But wait, what exactly is Data Science

Data Science remains a broad and, therefore, vaguely defined field. So, in this blog post, we will focus on Data Scientists who write Machine Learning code, which in comparison, finds a narrower description, as demonstrated by IBM's definition:

Machine learning is a branch of artificial intelligence (AI) and computer science which focuses on the use of data and algorithms to imitate the way that humans learn, gradually improving its accuracy.

While diversity drives innovation, a heterogeneous field of practitioners toughens the introduction of best practices. After all, the daily challenges of a political researcher investigating voting patterns diverge strongly from a development team fine-tuning face recognition techniques for your smartphone.
Where does this lead us as engineers, either working on a Data Science task or interacting with code that has to meet the requirements of scalable production code? Often with a disconnect between domain/ statistics expertise and best practices in Computer Science.

So, why should we care?

Data Scientists have successfully contributed to some of the most exciting inventions of the last decades - and many Data Scientists within IT departments already utilize the toolset of software engineers.

Nevertheless, many researchers, especially the ones not trained as traditional Software Engineers, might even be oblivious to the streamlined approach many IT projects follow. Writing tests, scaling code for high user numbers, outsourcing computing powers to cloud servers, documenting the work, or code modularization represent just a few examples that might make the life of a Data Scientist easier.

But while abstract concepts are excellent in theory, let us tackle a simple problem in two ways: First, how a small team of Data Scientists might explore a common problem. Second, re-approaching the same challenge as a Software Engineer, keeping some best practices in mind.

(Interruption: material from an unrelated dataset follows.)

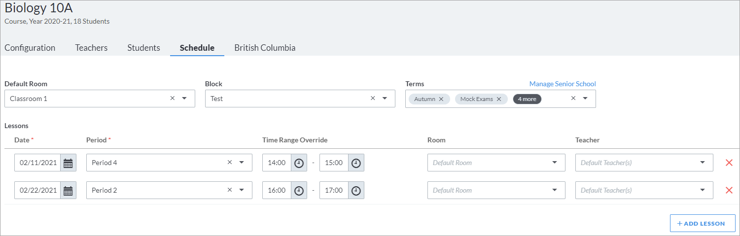The height and width of the screenshot is (236, 740).
Task: Expand the Block dropdown showing Test
Action: 385,99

Let us look at it in action - two case studies

We will illustrate the diverging approaches with a simple prediction task: Given two exam scores, how likely a student is to pass or fail a given class.

The data

The data includes 100 observations, with two exam scores between 0 and 100 and one binary indicator of passing or not. The data is entirely made-up and allows for some predictability without being a fully deterministic indicator (for example, a summed score of 170 leads to passing the class).

The setup

We will use a typical setup for Data Science and solve this task in Python, the go-to tool for data science due to its popularity, ease of use, and extensive library universe geared towards data science. We will also solve the problem in a Jupyter Notebook for the data scientist, allowing a detailed description alongside the code. This notebook style combines the line-by-line rendering of R - another popular choice in Data Science - with inline visualizations and direct documentation.

Approach 1: The Data Scientist

Nice, let us get into the code! Wherever necessary to follow along, optional statistical or Data Science-related asides will ensure we are all on the same page to understand the problem. But do not worry - we keep the statistics hammering to a minimum.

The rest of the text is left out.